Premier constat positif : ces contrats contiennent plusieurs indicateurs qui relèvent de l’impact socio-économique de la recherche. Néanmoins, ces objectifs sont généralement fixés au niveau de chaque établissement et pas au niveau du site. Il est par exemple étonnant de constater que le contrat de site de l’université Paris-Saclay ne prévoit pas d’objectif global pour les revenus de la valorisation de la recherche, alors même qu’il prévoit une mutualisation des moyens au niveau de la SATT Paris- Saclay38. Plus géné­­ralement, avec la création des SATT et plus récemment des PUI (voir encadré), la tendance est à la mutualisation des moyens dédiés à la valo­­risation de la recherche au niveau du site, et pas au niveau des établis­­sements. Il apparaît donc essentiel que les objectifs corres­­pon­­dants soient portés au niveau du contrat de site, et non d’établissement. Cela contri­­buerait à aligner l’ensemble des acteurs locaux sur des objectifs communs. Cet alignement est crucial afin de permettre une bonne colla­­boration entre les différents acteurs, et fait parfois défaut aujourd’hui : il nous a été rapporté à plusieurs reprises des situations où différents acteurs poursuivent des objectifs différents et parfois antagonistes.
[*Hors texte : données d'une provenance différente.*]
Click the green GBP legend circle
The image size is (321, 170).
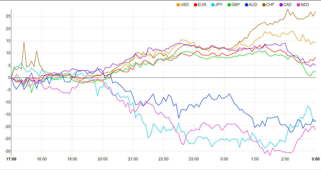[229, 5]
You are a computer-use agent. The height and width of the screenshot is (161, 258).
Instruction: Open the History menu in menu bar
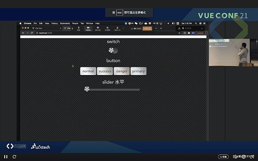(55, 23)
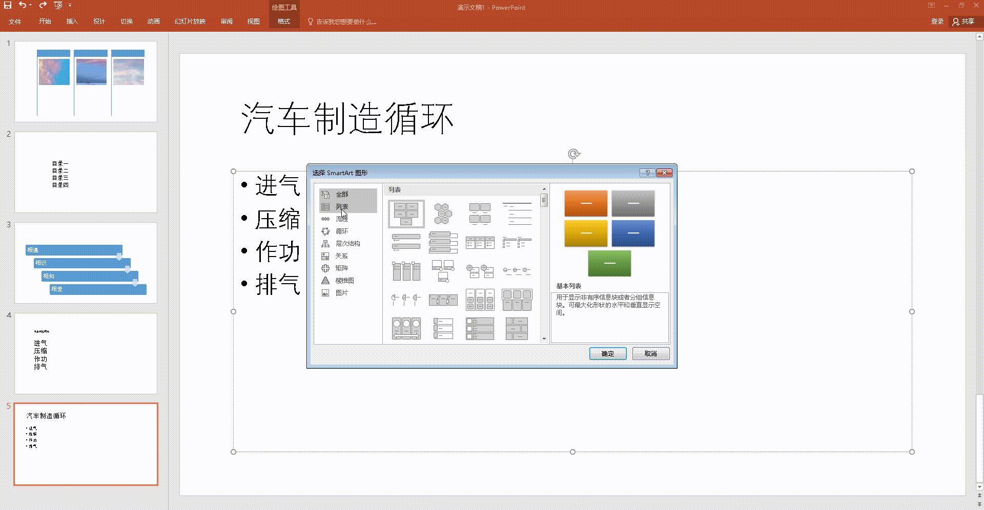
Task: Click the SmartArt gallery scrollbar down arrow
Action: [x=544, y=338]
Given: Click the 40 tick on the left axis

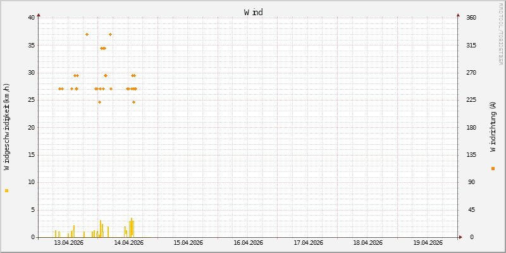Looking at the screenshot, I should point(31,17).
Deuxième constat : les contrats comportent uniquement des objectifs quantitatifs. Trois indicateurs relèvent de l’impact socio-économique de la recherche : le montant total des contrats de recherche passés avec les entreprises, le montant des ressources propres des établissements (hors sub­­ven­­tion pour charges de service public), et enfin les revenus consolidés de la valorisation de la recherche. Si de tels objectifs financiers à moyen terme sont sans doute importants, ils ne suffisent pas pour atteindre l’objectif fondamental de la valorisation de la recherche, c’est-à-dire accroître les capacités socio-économiques du pays à long terme et créer des innovations de rupture. Si l’augmentation des revenus à moyen terme est une facette de l’objectif final, il faut aussi prendre en compte des objectifs qualitatifs, encourageant une amélioration du service proposé par les établissements, comme les délais de contractualisation ou le niveau de satisfaction des parties prenantes. En effet, ce type d’indicateurs plus qualitatifs rendent compte de la qualité et de la structuration de l’écosystème de recherche, qui sont une clé pour créer des collaborations de long terme.

Troisième constat : le contrat fixe généralement un objectif de croissance de 7 à 10 % de l’indicateur retenu (par exemple les revenus tirés de l’activité de valorisation sur 5 ans), sans que la trajectoire ni les moyens permettant une telle croissance ne soient explicités. Il semble crucial d’accompagner ces objectifs d’une feuille de route opérationnelle, afin qu’ils ne restent pas lettre morte.

Enfin, dernier constat : le lien entre ces contrats et la dotation des établis­­sements est difficile à comprendre. Il semblerait que la valorisation de la recherche ne soit pas liée à une dotation pour charge de service public. De même, il semblerait que l’incitation à la réalisation des objectifs soit faible voire nulle. Nous suggérons donc la généralisation d’une incitation financière, sur le modèle des instituts Carnot, c’est-à-dire une augmentation des subventions pour charges de service public conditionnée à la réalisation des objectifs.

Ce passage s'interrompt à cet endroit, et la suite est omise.